# Problem statement
Copy every line from the one containing "The image size is (1397, 468)." through the last line of the records below, both included, and nothing else.

# Source material
□ □ □
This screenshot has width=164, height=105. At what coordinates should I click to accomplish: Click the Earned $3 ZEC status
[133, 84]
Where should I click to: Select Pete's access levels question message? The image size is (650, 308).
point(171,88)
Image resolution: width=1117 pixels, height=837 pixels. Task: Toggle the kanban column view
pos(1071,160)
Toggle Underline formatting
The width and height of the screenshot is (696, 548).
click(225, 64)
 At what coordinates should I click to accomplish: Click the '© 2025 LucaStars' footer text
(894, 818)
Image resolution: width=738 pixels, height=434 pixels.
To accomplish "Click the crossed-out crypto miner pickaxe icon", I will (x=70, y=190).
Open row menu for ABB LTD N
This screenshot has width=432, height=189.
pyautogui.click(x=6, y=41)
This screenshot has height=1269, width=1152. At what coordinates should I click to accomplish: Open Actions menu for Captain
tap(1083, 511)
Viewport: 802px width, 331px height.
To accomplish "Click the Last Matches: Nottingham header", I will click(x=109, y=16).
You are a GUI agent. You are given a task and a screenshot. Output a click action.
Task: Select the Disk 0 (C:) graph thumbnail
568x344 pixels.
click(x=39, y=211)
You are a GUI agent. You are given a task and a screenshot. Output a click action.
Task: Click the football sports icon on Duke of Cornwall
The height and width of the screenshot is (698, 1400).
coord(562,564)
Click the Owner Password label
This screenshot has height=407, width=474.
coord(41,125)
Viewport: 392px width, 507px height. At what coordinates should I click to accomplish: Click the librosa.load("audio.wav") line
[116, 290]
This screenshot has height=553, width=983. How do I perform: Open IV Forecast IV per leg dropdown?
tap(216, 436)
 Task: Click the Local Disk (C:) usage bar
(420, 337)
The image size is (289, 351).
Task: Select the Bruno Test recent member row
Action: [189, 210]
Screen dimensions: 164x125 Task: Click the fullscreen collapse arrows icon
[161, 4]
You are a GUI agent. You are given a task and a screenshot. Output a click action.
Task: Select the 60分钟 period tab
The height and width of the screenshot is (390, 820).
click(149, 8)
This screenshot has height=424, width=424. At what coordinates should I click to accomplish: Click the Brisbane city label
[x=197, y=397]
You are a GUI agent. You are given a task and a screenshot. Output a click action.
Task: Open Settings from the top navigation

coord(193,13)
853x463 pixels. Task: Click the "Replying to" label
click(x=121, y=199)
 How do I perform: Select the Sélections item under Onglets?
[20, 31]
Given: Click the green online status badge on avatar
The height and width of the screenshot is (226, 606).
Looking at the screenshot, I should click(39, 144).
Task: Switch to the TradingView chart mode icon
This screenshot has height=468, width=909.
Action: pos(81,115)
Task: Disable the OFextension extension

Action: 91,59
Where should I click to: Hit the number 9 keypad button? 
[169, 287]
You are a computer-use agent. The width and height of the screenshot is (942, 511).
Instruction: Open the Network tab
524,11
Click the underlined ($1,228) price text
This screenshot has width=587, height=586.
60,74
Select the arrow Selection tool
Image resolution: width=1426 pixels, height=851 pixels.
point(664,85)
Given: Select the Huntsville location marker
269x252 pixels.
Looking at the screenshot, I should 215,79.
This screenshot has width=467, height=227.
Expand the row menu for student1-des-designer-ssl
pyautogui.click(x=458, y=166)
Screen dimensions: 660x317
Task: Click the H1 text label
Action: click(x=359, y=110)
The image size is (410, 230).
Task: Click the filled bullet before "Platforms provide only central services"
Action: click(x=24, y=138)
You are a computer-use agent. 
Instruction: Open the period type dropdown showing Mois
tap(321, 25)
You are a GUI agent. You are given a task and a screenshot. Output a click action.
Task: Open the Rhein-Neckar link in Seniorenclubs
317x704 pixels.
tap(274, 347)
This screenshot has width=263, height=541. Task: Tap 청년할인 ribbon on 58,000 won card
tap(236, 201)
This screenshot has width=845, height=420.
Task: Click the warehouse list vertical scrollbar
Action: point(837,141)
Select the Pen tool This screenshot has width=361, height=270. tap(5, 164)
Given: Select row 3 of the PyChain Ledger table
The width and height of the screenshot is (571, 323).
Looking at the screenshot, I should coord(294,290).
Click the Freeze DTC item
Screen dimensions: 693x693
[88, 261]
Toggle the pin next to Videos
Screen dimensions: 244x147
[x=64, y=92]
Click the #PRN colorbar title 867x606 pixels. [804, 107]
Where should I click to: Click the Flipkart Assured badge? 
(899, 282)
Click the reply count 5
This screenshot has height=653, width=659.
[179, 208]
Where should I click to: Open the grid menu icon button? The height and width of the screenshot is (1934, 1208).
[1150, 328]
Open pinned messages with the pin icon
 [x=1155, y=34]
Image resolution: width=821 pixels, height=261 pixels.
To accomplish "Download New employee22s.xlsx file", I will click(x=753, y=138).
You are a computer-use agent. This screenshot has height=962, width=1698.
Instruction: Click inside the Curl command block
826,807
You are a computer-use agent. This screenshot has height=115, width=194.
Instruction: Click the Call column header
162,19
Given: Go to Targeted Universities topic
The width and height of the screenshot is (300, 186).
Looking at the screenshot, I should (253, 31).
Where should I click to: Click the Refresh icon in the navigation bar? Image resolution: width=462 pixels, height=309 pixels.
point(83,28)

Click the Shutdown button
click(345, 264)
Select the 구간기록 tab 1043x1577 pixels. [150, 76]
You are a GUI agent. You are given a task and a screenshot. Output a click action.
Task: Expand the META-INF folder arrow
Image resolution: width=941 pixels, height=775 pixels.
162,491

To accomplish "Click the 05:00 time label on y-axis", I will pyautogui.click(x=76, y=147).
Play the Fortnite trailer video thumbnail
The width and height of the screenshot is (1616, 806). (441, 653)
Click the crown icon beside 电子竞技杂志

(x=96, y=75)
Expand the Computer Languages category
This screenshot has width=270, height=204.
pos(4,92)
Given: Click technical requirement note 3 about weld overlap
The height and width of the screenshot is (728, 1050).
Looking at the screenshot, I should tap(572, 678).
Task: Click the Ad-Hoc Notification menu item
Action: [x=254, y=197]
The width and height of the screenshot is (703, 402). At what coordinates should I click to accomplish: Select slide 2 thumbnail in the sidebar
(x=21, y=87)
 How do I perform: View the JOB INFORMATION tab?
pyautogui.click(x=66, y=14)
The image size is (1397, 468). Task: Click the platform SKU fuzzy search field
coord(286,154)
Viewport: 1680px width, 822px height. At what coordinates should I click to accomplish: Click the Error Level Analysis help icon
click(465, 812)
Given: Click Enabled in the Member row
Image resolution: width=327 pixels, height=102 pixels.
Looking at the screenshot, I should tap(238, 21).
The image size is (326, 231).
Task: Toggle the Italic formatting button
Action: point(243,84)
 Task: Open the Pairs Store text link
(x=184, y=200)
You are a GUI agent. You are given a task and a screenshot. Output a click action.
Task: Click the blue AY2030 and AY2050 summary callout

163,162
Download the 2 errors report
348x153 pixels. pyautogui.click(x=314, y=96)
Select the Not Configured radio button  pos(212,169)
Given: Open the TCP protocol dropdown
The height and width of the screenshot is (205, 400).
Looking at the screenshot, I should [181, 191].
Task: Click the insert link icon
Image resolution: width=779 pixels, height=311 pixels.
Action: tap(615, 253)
□ □ □
# Solution to this task
The image size is (1397, 468). Task: Click the platform SKU fuzzy search field
coord(286,154)
Viewport: 1680px width, 822px height. At what coordinates should I click to accomplish: Click the Error Level Analysis help icon
click(465, 812)
Given: Click Enabled in the Member row
Image resolution: width=327 pixels, height=102 pixels.
Looking at the screenshot, I should tap(238, 21).
The image size is (326, 231).
Task: Toggle the Italic formatting button
Action: point(243,84)
 Task: Open the Pairs Store text link
(x=184, y=200)
You are a GUI agent. You are given a task and a screenshot. Output a click action.
Task: Click the blue AY2030 and AY2050 summary callout

163,162
Download the 2 errors report
348x153 pixels. pyautogui.click(x=314, y=96)
Select the Not Configured radio button  pos(212,169)
Given: Open the TCP protocol dropdown
The height and width of the screenshot is (205, 400).
Looking at the screenshot, I should [181, 191].
Task: Click the insert link icon
Image resolution: width=779 pixels, height=311 pixels.
Action: tap(615, 253)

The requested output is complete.